■ SUPPLIED INFORMATION ■
★ ★ ★ ★ ★ ★ ★
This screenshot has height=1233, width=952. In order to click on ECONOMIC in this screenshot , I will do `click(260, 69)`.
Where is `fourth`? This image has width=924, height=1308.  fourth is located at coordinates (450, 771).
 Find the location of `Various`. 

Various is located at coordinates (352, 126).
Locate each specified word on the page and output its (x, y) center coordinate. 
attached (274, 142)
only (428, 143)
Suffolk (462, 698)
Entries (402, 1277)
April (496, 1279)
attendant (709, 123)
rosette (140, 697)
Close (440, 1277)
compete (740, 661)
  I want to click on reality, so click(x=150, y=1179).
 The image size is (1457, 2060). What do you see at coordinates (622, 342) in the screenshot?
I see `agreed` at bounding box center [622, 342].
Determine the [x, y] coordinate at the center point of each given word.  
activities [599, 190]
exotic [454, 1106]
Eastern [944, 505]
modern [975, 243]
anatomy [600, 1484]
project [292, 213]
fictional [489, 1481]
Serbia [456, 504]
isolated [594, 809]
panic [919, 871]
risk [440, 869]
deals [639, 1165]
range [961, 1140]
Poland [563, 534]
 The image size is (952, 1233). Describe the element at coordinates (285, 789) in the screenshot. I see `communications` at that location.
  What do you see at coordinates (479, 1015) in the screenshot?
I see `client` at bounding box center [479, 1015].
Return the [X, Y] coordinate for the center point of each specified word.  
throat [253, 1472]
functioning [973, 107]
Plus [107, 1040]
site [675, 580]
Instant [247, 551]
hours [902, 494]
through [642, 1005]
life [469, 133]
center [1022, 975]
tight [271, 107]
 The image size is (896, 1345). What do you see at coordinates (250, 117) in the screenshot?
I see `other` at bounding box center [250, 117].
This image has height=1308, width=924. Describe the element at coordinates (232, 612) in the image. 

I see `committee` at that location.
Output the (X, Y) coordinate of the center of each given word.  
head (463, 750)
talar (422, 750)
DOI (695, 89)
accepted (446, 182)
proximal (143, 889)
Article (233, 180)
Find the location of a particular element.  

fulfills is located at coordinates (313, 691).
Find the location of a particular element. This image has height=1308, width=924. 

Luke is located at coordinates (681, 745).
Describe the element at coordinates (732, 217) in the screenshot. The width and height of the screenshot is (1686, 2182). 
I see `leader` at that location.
★ ★ ★ ★ ★ ★ ★
■ SHORT EXERCISE ■
Reproduce the data above word for word, from its first line through the line containing "compete (740, 661)", including that line.

■ EXPECTED ANSWER ■
This screenshot has height=1233, width=952. In order to click on ECONOMIC in this screenshot , I will do `click(260, 69)`.
Where is `fourth`? This image has width=924, height=1308.  fourth is located at coordinates (450, 771).
 Find the location of `Various`. 

Various is located at coordinates (352, 126).
Locate each specified word on the page and output its (x, y) center coordinate. 
attached (274, 142)
only (428, 143)
Suffolk (462, 698)
Entries (402, 1277)
April (496, 1279)
attendant (709, 123)
rosette (140, 697)
Close (440, 1277)
compete (740, 661)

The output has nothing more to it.